Do we have a statistic of how many of these MTBF calculations are wrong?

"Ok we have 100 parts with a MTBF of about ten years but we also expect 3 (we don't know which!) of these MTBF calcualtions to significantly underestimate MTBF"

 

[Eufalconimorph]

Single-part MTBFs are probably fine. It's trying to estimate it for more complex systems that gets hairy. You can, of course, use dependent probabilities, but it's more effort. You have to know about the whole system. It's not hard mathematically, it should be taught in every engineering introductory probability & statistics class, but it's conceptually harder. So where it's not required people skip it.

 

[VEBill]

There are some related concepts in the various (cosmological) Anthropic Principles, where some reasonable assumptions can be made even when presented with a sample size of one (us as observers). Basically, one assumes that one is relatively normal (given our existance) and that we are roughly in the middle of our possible range of parameters.

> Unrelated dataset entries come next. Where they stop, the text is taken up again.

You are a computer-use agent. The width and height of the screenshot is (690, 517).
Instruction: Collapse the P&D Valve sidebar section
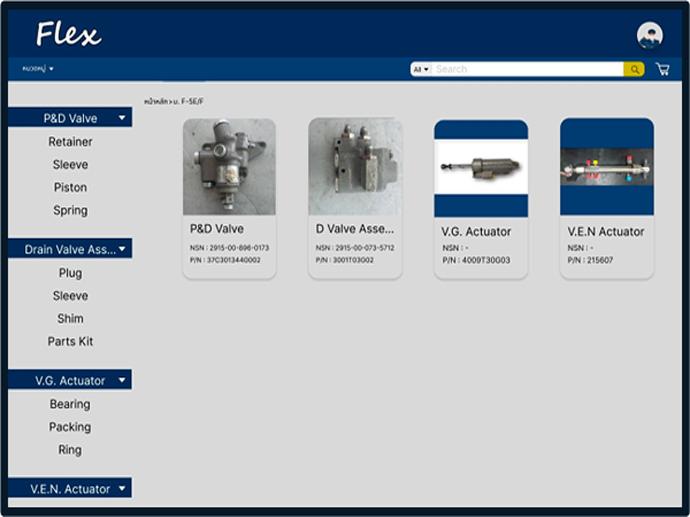122,118
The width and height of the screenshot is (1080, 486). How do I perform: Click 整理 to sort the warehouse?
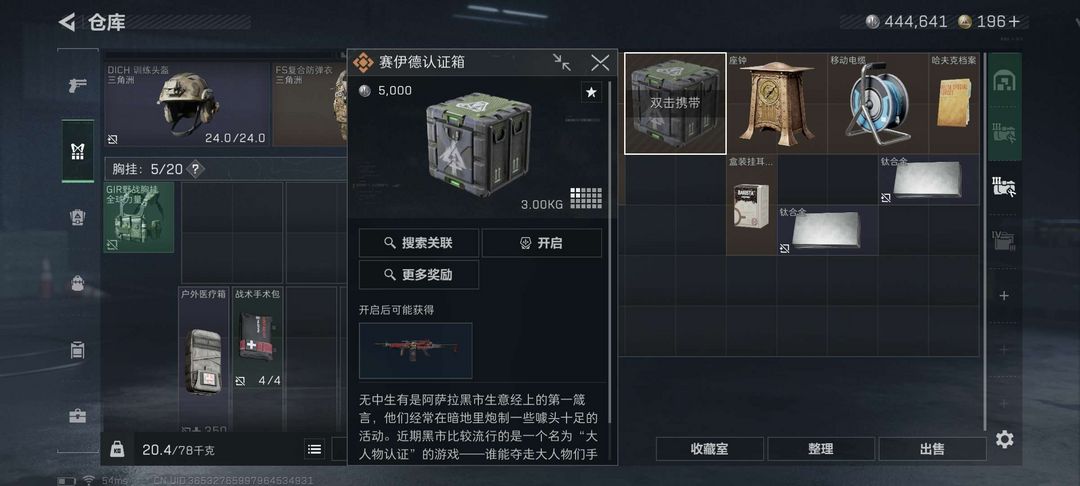820,449
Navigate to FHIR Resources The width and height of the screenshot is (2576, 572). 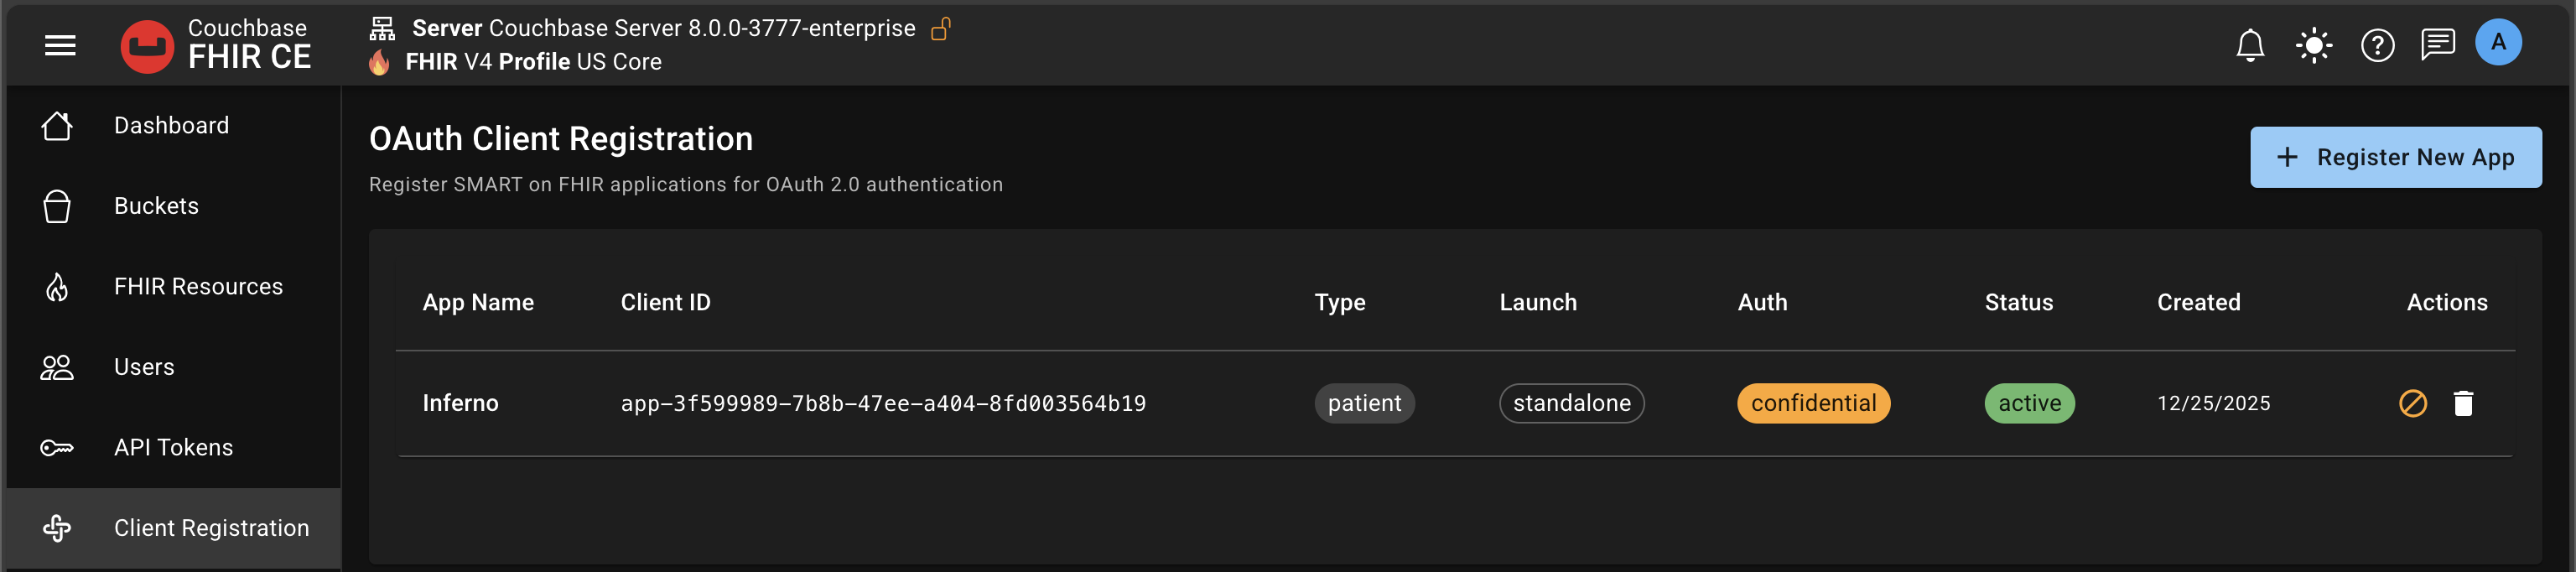tap(198, 287)
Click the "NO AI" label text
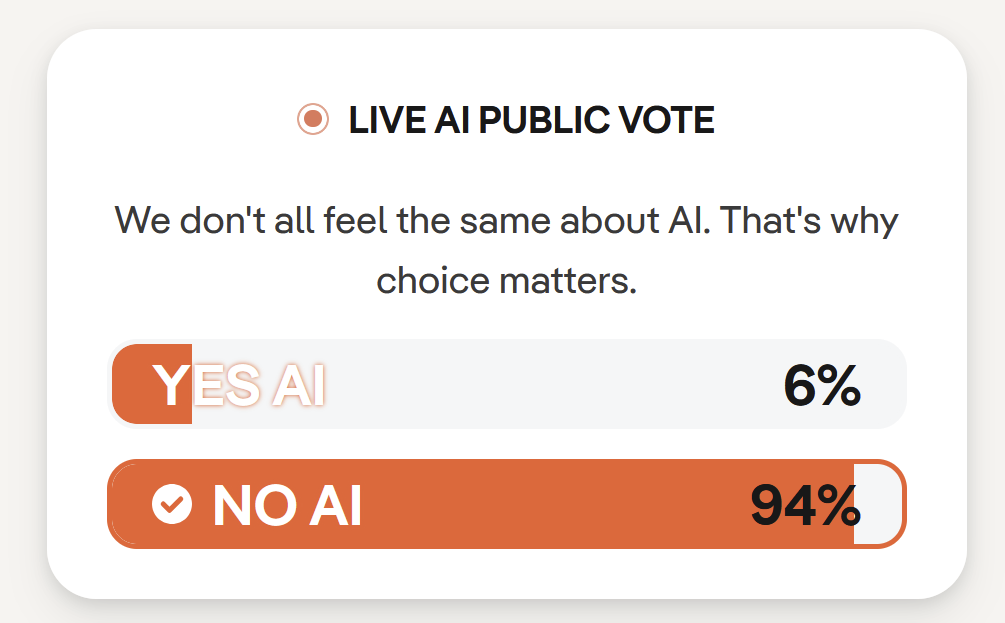Screen dimensions: 1005x623 tap(287, 505)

For a related failure example, if somebody claims that a given event is so unlikely that it won't happen for "a million years", and then it happens almost immediately, it is reasonable to conclude that their claim is almost certainly incorrect.

Another example is, if you walk past a haystack and happen to notice a needle, then it's not reasonable to assume that the haystack contains just one needle.

Single events can be meaningful evidence, if their mere existance is claimed to be unlikely, and yet they exist surprisingly early and/or surprisingly often.

MTBF story: Many years ago, we procured a batch of a custom designed product. Inevitably we requested the vendor provide an estimated MTBF for the product. The answer came back something like "Calculated MTBF = 156,746.9286544293 hours", an output from an automatic analysis tool (based on the BoM input). We suggested that measuring several decades of time scale to the nearest microsecond was a bit overly-ambitious (i.e. significant figures). And when all the products had to be returned for minor design corrections, it reinforced our suspicions about the usefulness of such claims.

 

[verymadmac]

Another classic example is the 100 year storm or cyclone, etc, etc. The conditions that produce the weather event don't cease to exist just because the weather event has finished.